GSA Annual Meeting in Indianapolis, Indiana, USA - 2018

Paper No. 172-11
Presentation Time: 9:00 AM-6:30 PM

DEVELOPING A METHOD FOR THE EXTRACTION OF 26AL FROM CARBONATE SEDIMENTS TO DETERMINE BACKGROUND EROSION RATES OF DRAINAGE BASINS


CAMPBELL, Mary K., Department of Geology, The University of Vermont, 180 Colchester Ave., Burlington, VT 05405, BIERMAN, Paul, Geology Department and Rubenstein School of the Environment and Natural Resources, University of Vermont, Burlington, VT 05405 and CORBETT, Lee B., Department of Geology, University of Vermont, Delehanty Hall, 180 Colchester Ave, Burlington, VT 05405

Measurements of cosmogenic nuclides in detrital sediments can be used to determine the spatially-averaged, background erosion rate of a drainage basin; so far, this application has largely been limited to the measurement of 26Al and 10Be in quartz-bearing lithologies. Measurement of 36Cl in calcite has been used infrequently to determine erosion rates in carbonate terrains; however, the three production pathways of 36Cl in calcite create additional complexity and uncertainty in these calculations. The ability to extend cosmogenic nuclide techniques to a greater variety of minerals and the ability to pair nuclides with different half-lives would greatly expand the utility of these isotopes.

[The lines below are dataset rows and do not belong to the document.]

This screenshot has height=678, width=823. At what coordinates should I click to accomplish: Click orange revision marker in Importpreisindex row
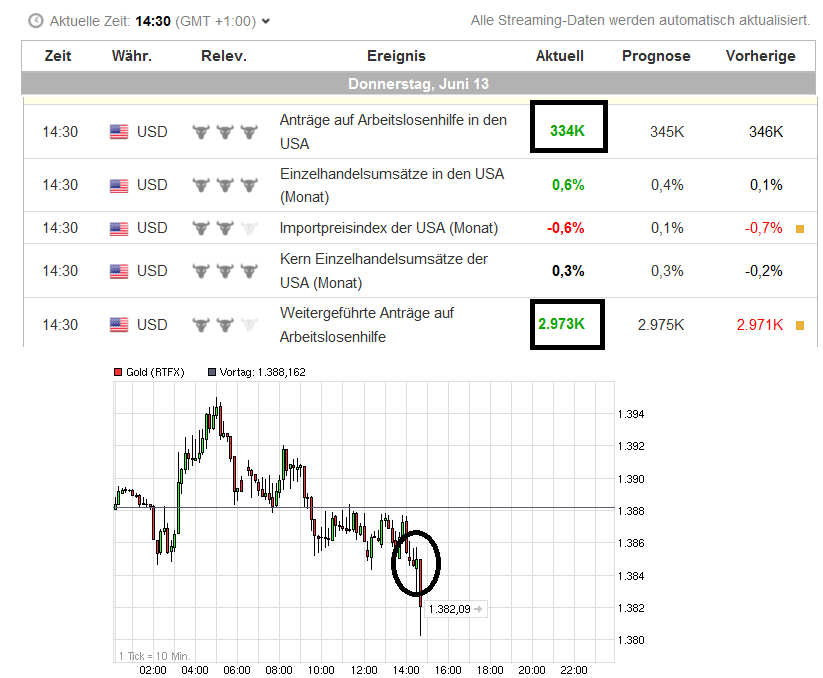point(799,229)
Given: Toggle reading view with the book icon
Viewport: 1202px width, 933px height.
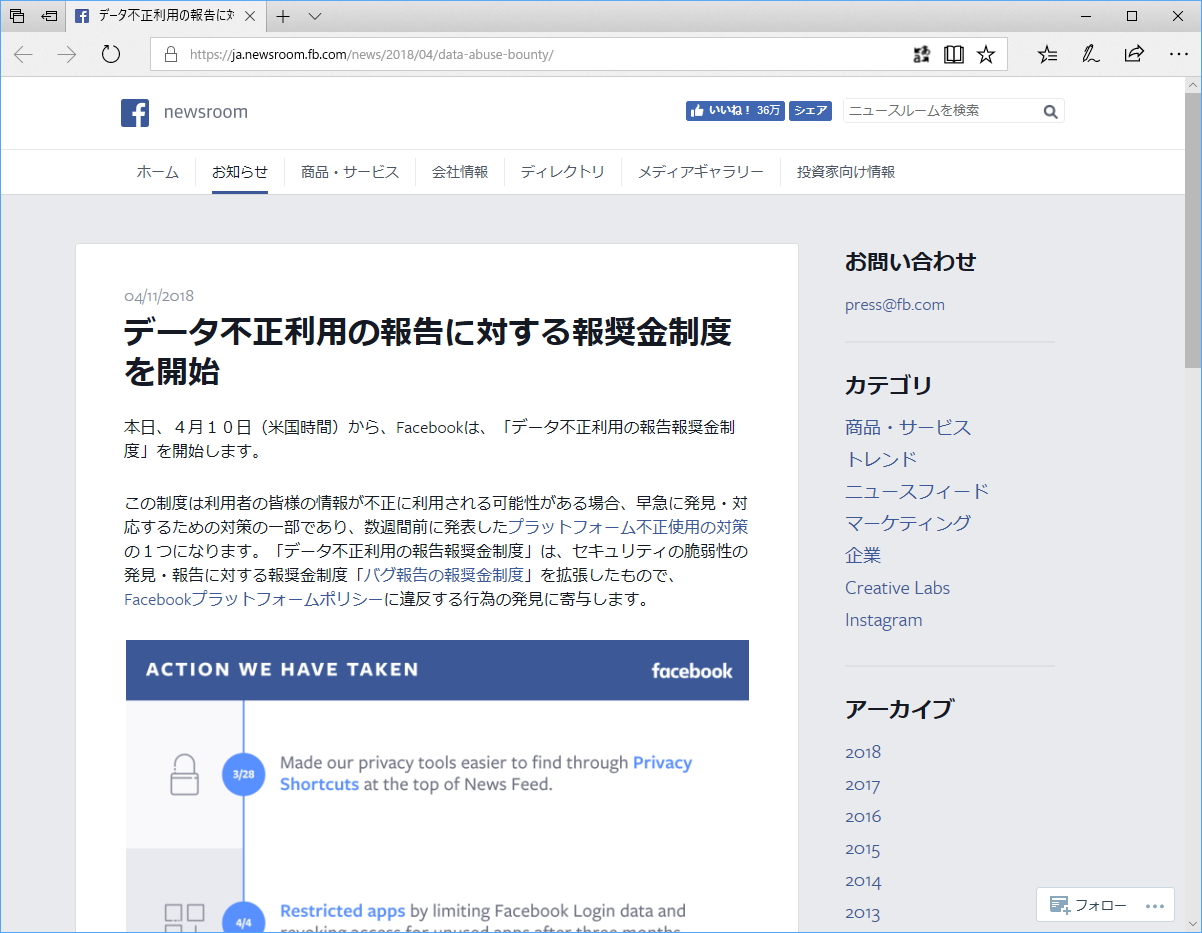Looking at the screenshot, I should pos(954,55).
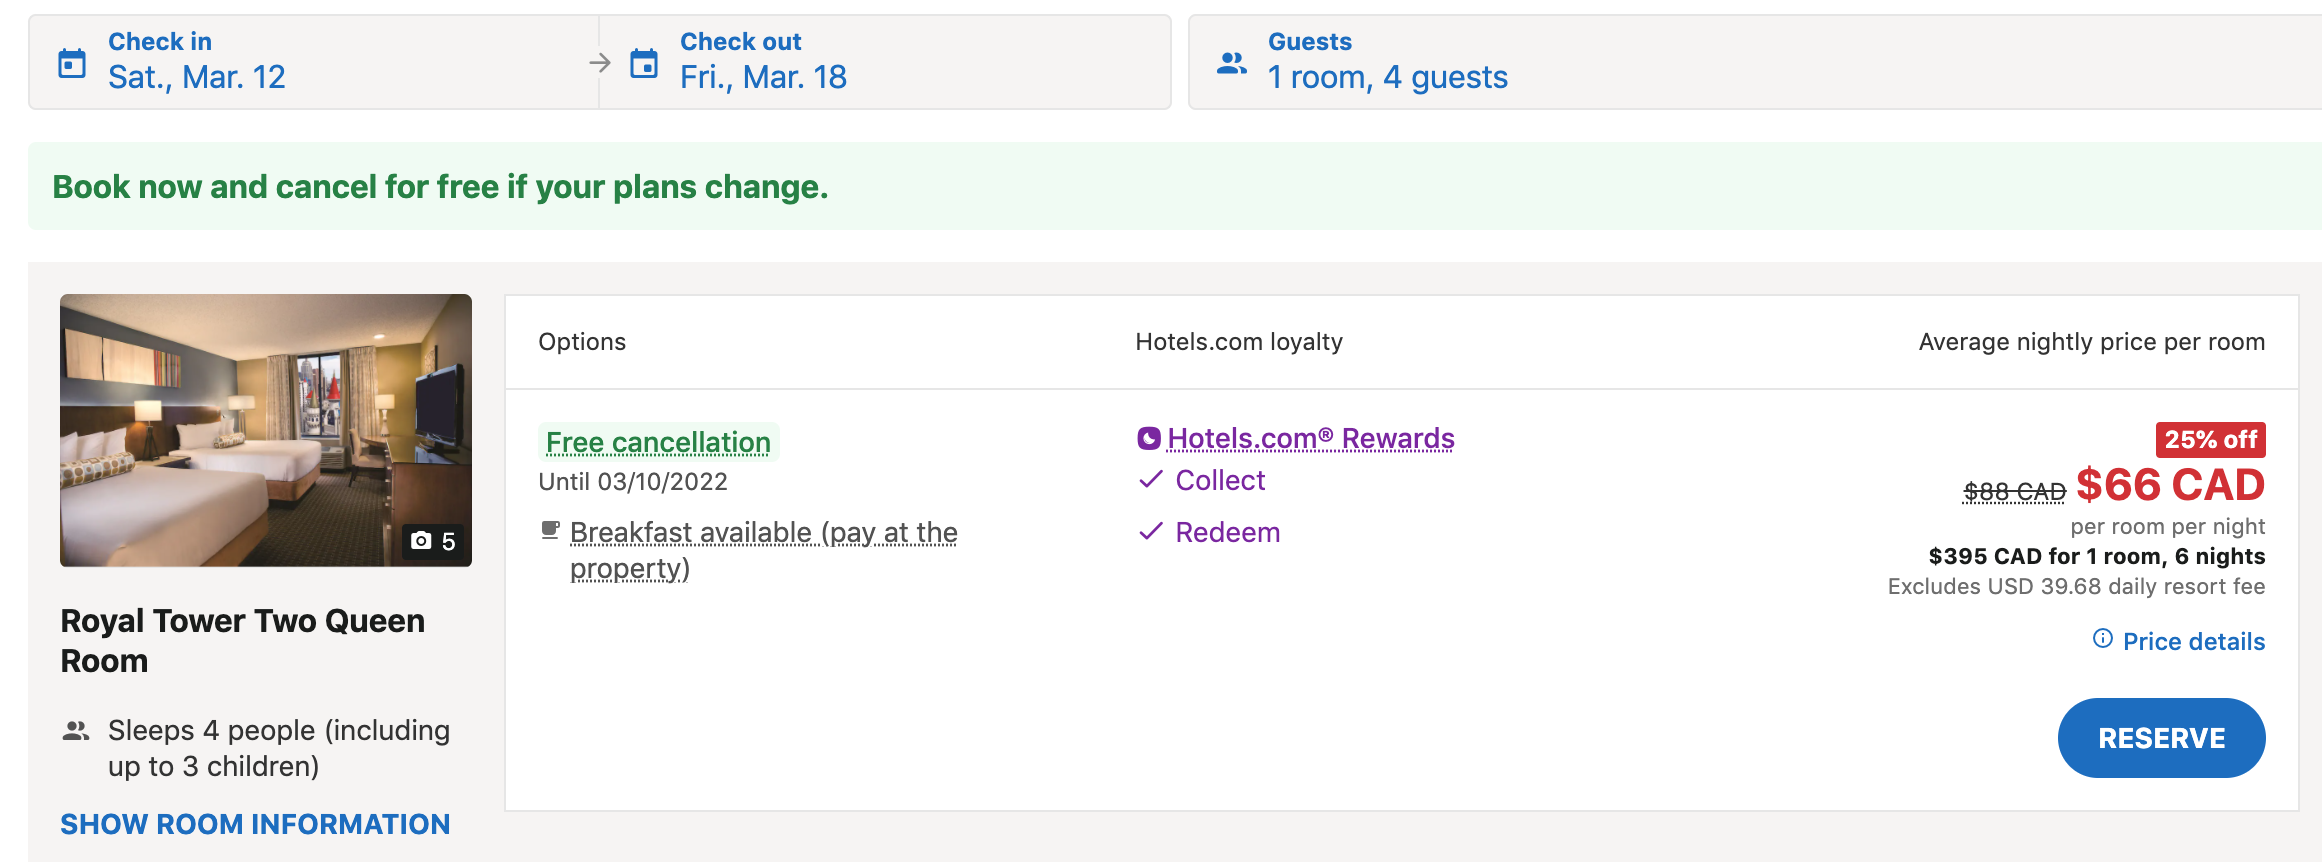Image resolution: width=2322 pixels, height=862 pixels.
Task: Open Breakfast available details link
Action: click(763, 533)
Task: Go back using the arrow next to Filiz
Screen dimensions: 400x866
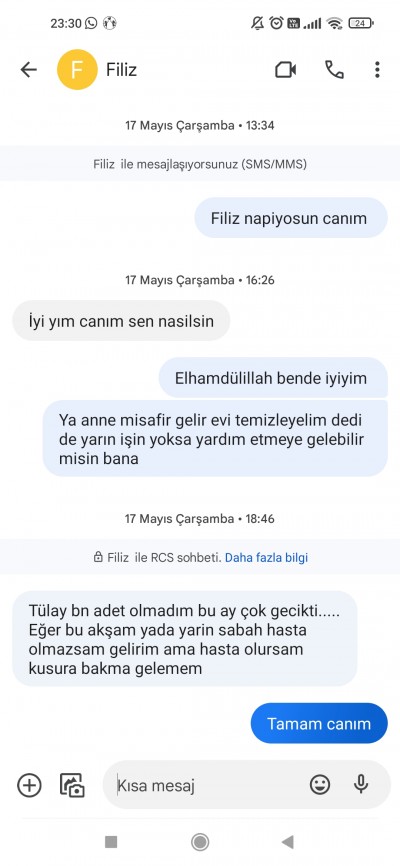Action: pyautogui.click(x=28, y=70)
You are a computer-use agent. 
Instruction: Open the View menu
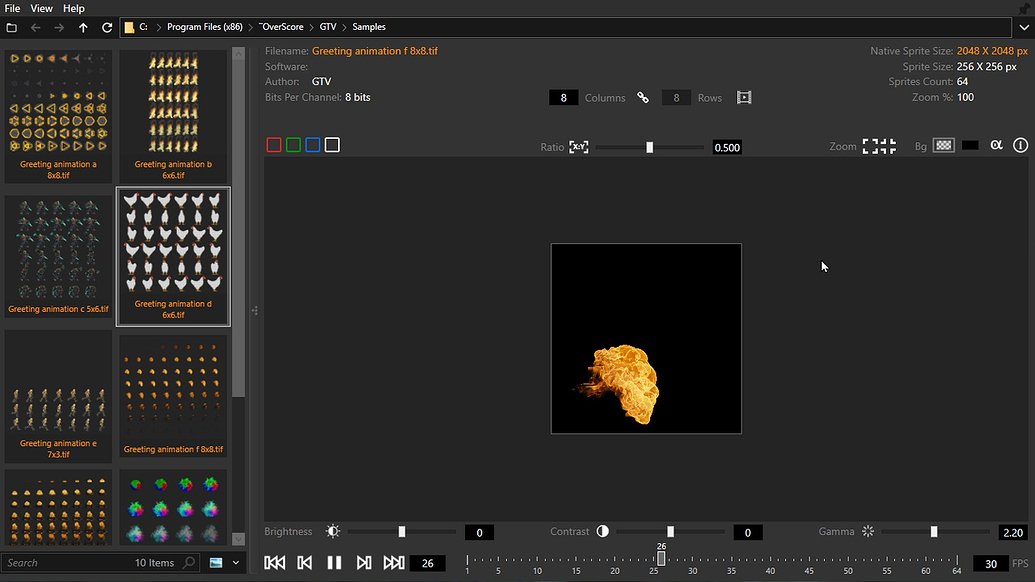click(x=41, y=8)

Recent research (Merchel et al. 2010) has demonstrated the potential for extracting 26Al from well-crystalized calcite, offering an alternative to 36Cl as an erosion rate monitor in carbonate lithologies. Our research aims to refine a method for isolating 26Al from calcite for use with detrital sediments, which would allow the determination of spatially-averaged, basin-wide erosion rates in carbonate terrains using 26Al.

The primary challenge associated with extracting 26Al from detrital sediments is clay mineral content. Clay minerals contain abundant stable 27Al, which can lower the 26Al/27Al ratio below the detection limit. Our initial results show that acetic acid is the most effective reagent for preferentially dissolving calcite without affecting clay crystallinity, thus limiting the amount of 27Al that is released into solution. In dissolution tests of carbonate sediment samples from Oman, measured concentrations of Al in replicate samples dissolved with hydrochloric acid and nitric acid were 30X to 100X higher than the samples dissolved in acetic acid; the concentrations of Al in the samples dissolved in hydrochloric and nitric acids were between 14-72 ppm and 19-83 ppm respectively, while the samples dissolved in acetic acid measured only 0.4-1 ppm Al. We have successfully isolated ~7-11% of the total Al in solution in our initial attempts, but thus far have been unable to isolate a majority of the Al in solution, likely due to high levels of Ca prohibiting the trace amounts of Al from precipitating. We are refining this method and plan to apply the 26Al in carbonate sediments technique to measuring erosion rates in Cuba.